Solar generation can help Bangladesh save $2.7b in 2022-2024
The report also analysed the growth of solar power over the last decade
Bangladesh could save $2.7 billion between 2022 and 2024 by solar generation, according to a report published by Ember, a global energy think tank.
In another mini briefing published by Ember, it was found that spot market LNG imports could cost Bangladesh about $11 billion between 2022 and 2024 while solar could reduce these imports by 25% and save the country $2.7 billion.
Institute for Energy Economics and Financial Analysis (IEEFA's) recent analysis showed that Bangladesh imports about 59% of the LNG from the spot market, opening itself to price volatility risk.
According to a report published Thursday jointly by Ember, the Centre for Research on Energy and Clean Air (CREA) and the Institute for Energy Economics and Financial Analysis (IEEFA) finds that solar generation allowed seven Asian countries– China, India, Japan, South Korea, Viet Nam, the Philippines and Thailand – avoid billions of dollars in fossil fuel costs in the first half of 2022 alone.

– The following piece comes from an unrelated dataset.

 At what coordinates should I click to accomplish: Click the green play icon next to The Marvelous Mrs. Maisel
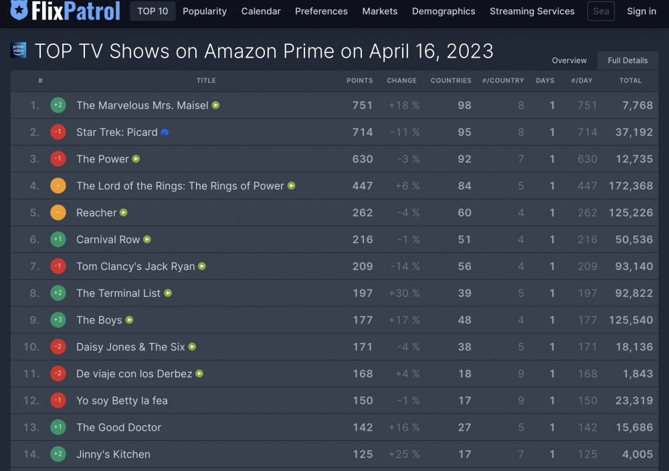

The joint analysis by three global energy think tanks shows that in the wake of soaring fossil fuel prices, solar power is already contributing to meeting electricity demand in Asia and enhancing energy security.
The contribution of solar generation in seven key Asian countries avoided potential fossil fuel costs of approximately US$34 billion from January to June 2022. This is equivalent to 9% of total fossil fuel costs during this period.
The report also analysed the growth of solar power over the last decade, finding that five of the top ten economies with solar capacity are now within Asia, including China, Japan, India, South Korea and Viet Nam.
The report finds that the majority of the estimated US$34 billion savings are in China, where solar met 5% of the total electricity demand and avoided approximately US$21 billion in additional coal and gas imports from January to June 2022.
"Asian countries need to tap into their massive solar potential to rapidly transition away from costly and highly-polluting fossil fuels," CREA's Southeast Asia Analyst Isabella Suarez said.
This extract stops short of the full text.